Die siebenstimmige strenge Fuge als Beginn des Credo (Symbolum nicenum) hatte Kraft und Kontur. Die Mitte der Messe aber bilden die beiden langsamen Sätze. „Et incarnatus“, auch ein Topos, eine Konvention als Geheimnis der Menschwerdung Jesu, sind neben der Kunst der Fuge die letzten von Bach geschriebenen Noten, schrittweise bildhaft herabsteigend und sich bei „ex Maria virgine“ magnificat-haft erhebend, schließlich im „homo factus“ auch dynamisch ganz eng verdichtet. Vor dem Schlusston ließ der Dirigent eine ehrfürchtig eindrückliche Generalpause einschieben.

Das „Cruzifixus“ ist das Zentrum der Messe und mit dem Kreuzestod Jesu auch das Zentrum von Bachs lutherischem Glauben, voll von Noten- und Zahlensymbolik bis in die Proportionen. Ganz ruhig liegend zeichnete der Chor die feinen Modulationen zwischen Dur und Moll sehr plastisch nach. Das Orchster malte die bildhaften Fuguren fein unterstützend.

Die gefürchtete „Et iterum“-Koloratur meisterte der Chorbass höchst respektabel. In der von Georg Gädiker mit Holzbläser-Begleitung schön erzählend genommenen Bass-Arie hat Bach den Satz „Et in unam sanctam catholicam“ mit einer geradezu schwärmerischen Koloratur bedacht. Das darf als Goodwill gegenüber dem katholischen Herrscher oder als tiefe Sehnsucht nach einer Einheit der Christen im Glauben gedeutet werden.

Die grandiose fünfstimmige „Confiteor“-Doppelfuge um Taufe und Sündenvergebung mit ihrem wie ein Leuchtturm aus den Wogen herausragenden gregorianischen Cantus firmus in Bass und Tenor hatte Benedikt Brändle solistisch besetzt und das Quartett der Vokalsolisten mit der Mezzostimme von Lioba Brändle ergänzt. Er wird seine Gründe gehabt haben. Es klang gut, aber man muss das nicht besser finden als das Gewohnte. Die Fuge geht nahtlos über ins Piano und einen der faszinierendsten Sätze Bachs überhaupt: In den 24 Takten des „Et expecto“ moduliert er geradezu abenteuerlich geheimnisvoll durch alle 24 Tonarten des Quintenzirkels, bevor im „Resurrexit“ die Auferstehung und das Kommen einer neuen Zeit triumphale Gestalt gewinnen.

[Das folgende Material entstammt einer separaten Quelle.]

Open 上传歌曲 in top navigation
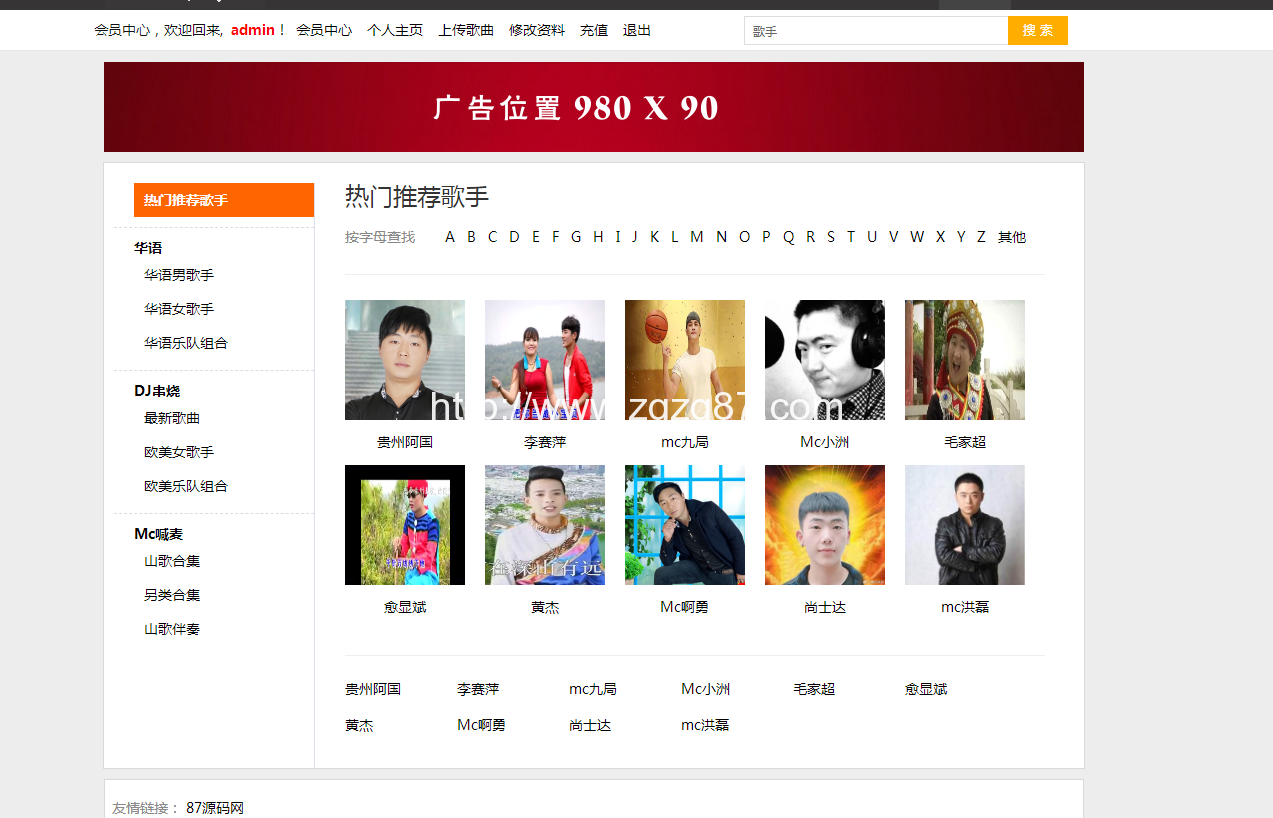This screenshot has height=818, width=1273. coord(466,30)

Wenn es im Chor je einmal winzige Trübungen gab, dann waren die sofort wieder eingefangen. Genau wie die wenigen Stellen, wo die Gruppen auseinanderstreben wollten. Nicht zuletzt eine gute Stimmbildung ist nötig, um Kraft und Konzertration derart ungemindert bis zum dritten und vierten Teil aufrecht zu erhalten. Das „Sanctus“ als Wiederaufnahme einer frühen Komposition, ein Osanna in federnden Betonungen (alles übrigens, sogar die Solisten, mit wenig oder gar keinem Vibrato), erwähntes „Benedictus“ des schlank modellierenden Tenors Florian Sievers mit Flötenbegleitung, das innige Alt-Solo des „Agnus Dei“ und jene Friedensbitte „Dona nobis pacem“ führten die „große catholische Messe“ (Bach-Sohn Carl Philipp Emanuel) an ihr Ende im alten Stil.

Begeisterungsstürme besonders für Benedikt Brändle – und bescheidene Dankbarkeit. Foto: Martin Bernklau

Schade, dass die Magie nicht in eine lange Stille verklingen durfte, bevor dieser frenetische Jubel besonders für Benedikt Brändle losbrach, der freilich verständlich und vollkommen verdient war.